====== RECORD EXCERPTS

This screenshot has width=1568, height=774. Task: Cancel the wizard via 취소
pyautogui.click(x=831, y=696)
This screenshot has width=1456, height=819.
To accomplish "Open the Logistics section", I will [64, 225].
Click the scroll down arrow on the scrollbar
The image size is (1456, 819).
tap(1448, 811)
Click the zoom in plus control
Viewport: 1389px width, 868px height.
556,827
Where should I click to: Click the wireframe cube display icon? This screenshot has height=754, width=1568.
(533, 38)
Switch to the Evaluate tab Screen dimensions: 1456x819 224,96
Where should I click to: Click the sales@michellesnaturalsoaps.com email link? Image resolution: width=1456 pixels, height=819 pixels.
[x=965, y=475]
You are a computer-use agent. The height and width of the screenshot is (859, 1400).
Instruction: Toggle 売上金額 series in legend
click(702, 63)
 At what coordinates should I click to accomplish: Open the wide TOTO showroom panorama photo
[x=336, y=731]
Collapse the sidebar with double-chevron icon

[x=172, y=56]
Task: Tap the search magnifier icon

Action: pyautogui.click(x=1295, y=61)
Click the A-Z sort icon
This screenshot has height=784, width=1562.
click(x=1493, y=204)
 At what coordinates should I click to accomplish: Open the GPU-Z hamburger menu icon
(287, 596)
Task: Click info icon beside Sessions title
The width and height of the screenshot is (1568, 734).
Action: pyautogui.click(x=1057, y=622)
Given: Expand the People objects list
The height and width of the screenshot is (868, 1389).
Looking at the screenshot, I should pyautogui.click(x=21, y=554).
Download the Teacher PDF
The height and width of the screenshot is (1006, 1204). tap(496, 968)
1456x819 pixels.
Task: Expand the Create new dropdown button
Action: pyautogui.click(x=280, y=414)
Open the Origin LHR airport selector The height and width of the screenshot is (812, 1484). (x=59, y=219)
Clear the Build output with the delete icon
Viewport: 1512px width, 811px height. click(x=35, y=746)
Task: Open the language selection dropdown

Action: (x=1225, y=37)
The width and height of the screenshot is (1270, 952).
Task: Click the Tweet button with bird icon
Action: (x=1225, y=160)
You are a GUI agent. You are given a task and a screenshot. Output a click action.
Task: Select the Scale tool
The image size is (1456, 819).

============

TASK OBJECTIVE
In the entries, the line containing "Viewport: 1389px width, 868px height." and every line after it through the last are to be duplicated exactly, and no other line is to be included.

EXERCISE RESULT
Viewport: 1389px width, 868px height.
556,827
Where should I click to: Click the wireframe cube display icon? This screenshot has height=754, width=1568.
(533, 38)
Switch to the Evaluate tab Screen dimensions: 1456x819 224,96
Where should I click to: Click the sales@michellesnaturalsoaps.com email link? Image resolution: width=1456 pixels, height=819 pixels.
[x=965, y=475]
You are a computer-use agent. The height and width of the screenshot is (859, 1400).
Instruction: Toggle 売上金額 series in legend
click(702, 63)
 At what coordinates should I click to accomplish: Open the wide TOTO showroom panorama photo
[x=336, y=731]
Collapse the sidebar with double-chevron icon

[x=172, y=56]
Task: Tap the search magnifier icon

Action: pyautogui.click(x=1295, y=61)
Click the A-Z sort icon
This screenshot has height=784, width=1562.
click(x=1493, y=204)
 At what coordinates should I click to accomplish: Open the GPU-Z hamburger menu icon
(287, 596)
Task: Click info icon beside Sessions title
The width and height of the screenshot is (1568, 734).
Action: pyautogui.click(x=1057, y=622)
Given: Expand the People objects list
The height and width of the screenshot is (868, 1389).
Looking at the screenshot, I should pyautogui.click(x=21, y=554).
Download the Teacher PDF
The height and width of the screenshot is (1006, 1204). tap(496, 968)
1456x819 pixels.
Task: Expand the Create new dropdown button
Action: pyautogui.click(x=280, y=414)
Open the Origin LHR airport selector The height and width of the screenshot is (812, 1484). (x=59, y=219)
Clear the Build output with the delete icon
Viewport: 1512px width, 811px height. click(x=35, y=746)
Task: Open the language selection dropdown

Action: (x=1225, y=37)
The width and height of the screenshot is (1270, 952).
Task: Click the Tweet button with bird icon
Action: (x=1225, y=160)
You are a GUI agent. You are given a task and a screenshot. Output a click action.
Task: Select the Scale tool
The image size is (1456, 819).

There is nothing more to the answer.